Nabta Playa was once a large endorheic basin in the Nubian Desert, located approximately 800 kilometers south of modern-day Cairo[ 1] or about 100 kilometers west of Abu Simbel in southern Egypt,[ 2] 22.51° north, 30.73° east.[ 3] Today the region is characterized by numerous archaeological sites.[ 2] The Nabta Playa archaeological site, one of the earliest of the Egyptian Neolithic Period, is dated to circa 7500 BC.[ 4] [ 5]
Although today the western Egyptian desert is totally dry, this was not always the case. There is good evidence that there were several humid periods in the past (when up to 500 mm of rain would fall per year), the most recent one during the last interglacial and early last glaciation periods which stretched between 130,000 and 70,000 years ago. During this time, the area was a savanna and supported numerous animals such as extinct buffalo and large giraffes, varieties of antelope and gazelle. Beginning around the 10th millennium BC, this region of the Nubian Desert began to receive more rainfall, filling a lake.[ 2] Early people may have been attracted to the region due to the source of water.

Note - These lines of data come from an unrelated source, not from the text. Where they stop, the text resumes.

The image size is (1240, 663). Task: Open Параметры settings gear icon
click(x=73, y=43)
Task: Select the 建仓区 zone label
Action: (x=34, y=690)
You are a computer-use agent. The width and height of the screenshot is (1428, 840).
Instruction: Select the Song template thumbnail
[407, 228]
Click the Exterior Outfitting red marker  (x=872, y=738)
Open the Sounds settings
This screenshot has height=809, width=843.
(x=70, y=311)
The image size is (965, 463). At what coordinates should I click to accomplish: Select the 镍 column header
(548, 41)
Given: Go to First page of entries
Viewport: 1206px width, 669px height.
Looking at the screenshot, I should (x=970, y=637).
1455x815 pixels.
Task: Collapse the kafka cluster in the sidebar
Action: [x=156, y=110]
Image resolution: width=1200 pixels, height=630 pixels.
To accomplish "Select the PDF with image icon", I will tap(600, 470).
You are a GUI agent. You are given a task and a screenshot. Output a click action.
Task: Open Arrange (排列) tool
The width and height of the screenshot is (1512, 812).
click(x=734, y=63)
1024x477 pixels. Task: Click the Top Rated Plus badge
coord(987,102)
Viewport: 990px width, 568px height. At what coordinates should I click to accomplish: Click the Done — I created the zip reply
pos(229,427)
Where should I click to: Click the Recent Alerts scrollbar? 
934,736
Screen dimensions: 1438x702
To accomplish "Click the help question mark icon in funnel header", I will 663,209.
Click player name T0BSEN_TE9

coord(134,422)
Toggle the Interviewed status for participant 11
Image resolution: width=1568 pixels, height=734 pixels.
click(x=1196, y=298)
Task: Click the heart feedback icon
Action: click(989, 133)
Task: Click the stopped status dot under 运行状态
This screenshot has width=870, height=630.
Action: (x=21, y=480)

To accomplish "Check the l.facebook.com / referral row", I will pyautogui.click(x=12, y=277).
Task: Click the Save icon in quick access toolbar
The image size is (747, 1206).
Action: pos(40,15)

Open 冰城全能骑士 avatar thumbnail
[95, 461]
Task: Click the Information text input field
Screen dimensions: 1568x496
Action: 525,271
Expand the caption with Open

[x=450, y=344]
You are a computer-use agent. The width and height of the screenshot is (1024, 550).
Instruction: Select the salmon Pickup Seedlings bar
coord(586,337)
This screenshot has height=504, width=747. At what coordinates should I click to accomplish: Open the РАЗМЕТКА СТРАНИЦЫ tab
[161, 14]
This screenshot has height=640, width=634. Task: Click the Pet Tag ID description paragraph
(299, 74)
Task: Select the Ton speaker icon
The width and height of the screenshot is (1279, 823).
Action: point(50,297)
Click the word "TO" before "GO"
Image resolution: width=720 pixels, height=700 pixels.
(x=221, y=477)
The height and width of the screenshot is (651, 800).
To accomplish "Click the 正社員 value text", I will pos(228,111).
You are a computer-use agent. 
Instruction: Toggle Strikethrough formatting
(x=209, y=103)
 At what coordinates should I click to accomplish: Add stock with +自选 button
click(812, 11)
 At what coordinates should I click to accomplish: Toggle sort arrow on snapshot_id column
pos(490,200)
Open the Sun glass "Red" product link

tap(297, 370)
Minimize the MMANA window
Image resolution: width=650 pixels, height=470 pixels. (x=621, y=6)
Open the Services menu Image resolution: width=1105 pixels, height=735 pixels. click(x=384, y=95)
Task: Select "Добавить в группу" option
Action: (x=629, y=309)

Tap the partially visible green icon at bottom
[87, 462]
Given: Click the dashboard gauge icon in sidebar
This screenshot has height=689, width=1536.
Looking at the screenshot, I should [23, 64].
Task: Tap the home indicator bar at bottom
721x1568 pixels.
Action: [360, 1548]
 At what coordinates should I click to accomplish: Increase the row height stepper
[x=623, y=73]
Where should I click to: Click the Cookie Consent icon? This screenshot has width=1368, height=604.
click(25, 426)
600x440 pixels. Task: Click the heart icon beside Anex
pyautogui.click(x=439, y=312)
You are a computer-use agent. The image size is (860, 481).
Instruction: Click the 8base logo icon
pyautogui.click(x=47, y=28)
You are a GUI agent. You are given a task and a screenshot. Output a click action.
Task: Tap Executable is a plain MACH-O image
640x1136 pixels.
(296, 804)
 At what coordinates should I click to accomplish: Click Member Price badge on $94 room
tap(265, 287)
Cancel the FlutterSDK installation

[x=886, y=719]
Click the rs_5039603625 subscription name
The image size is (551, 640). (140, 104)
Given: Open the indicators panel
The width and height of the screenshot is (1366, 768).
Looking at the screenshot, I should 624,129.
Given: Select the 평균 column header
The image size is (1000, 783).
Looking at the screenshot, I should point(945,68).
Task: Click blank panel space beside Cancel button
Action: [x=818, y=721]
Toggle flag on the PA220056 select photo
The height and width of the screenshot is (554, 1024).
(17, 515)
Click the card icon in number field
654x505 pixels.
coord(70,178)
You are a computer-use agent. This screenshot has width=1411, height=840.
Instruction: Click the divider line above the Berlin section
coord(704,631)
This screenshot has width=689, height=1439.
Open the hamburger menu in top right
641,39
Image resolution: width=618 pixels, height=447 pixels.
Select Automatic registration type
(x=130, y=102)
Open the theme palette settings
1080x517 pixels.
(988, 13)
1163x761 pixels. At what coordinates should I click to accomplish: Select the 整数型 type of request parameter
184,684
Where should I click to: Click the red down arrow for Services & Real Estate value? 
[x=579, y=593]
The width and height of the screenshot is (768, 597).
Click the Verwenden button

Archaeological findings indicate the presence of small seasonal camps in the region dating to the 9th–8th millennia BC.[ 2] Fred Wendorf, the site's discoverer, and ethno-linguist Christopher Ehret have suggested that the people who occupied this region at that time may have been early pastoralists, or like the Saami practiced semi-pastoralism.[ 2] This is disputed by other sources as the cattle remains found at Nabta have been shown to be morphologically wild in several studies, and hunter-gatherers at the nearby Saharan site of Uan Afada in Libya were penning wild Barbary sheep, an animal that was never domesticated.[ 6] According to Michael Brass (2018) early cattle remains from Nabta Playa were wild hunted aurochs, whilst domesticated cattle were introduced to northeast Africa in the late 7th millennium BC, originating from cattle domesticated in the Euphrates valley.[ 7]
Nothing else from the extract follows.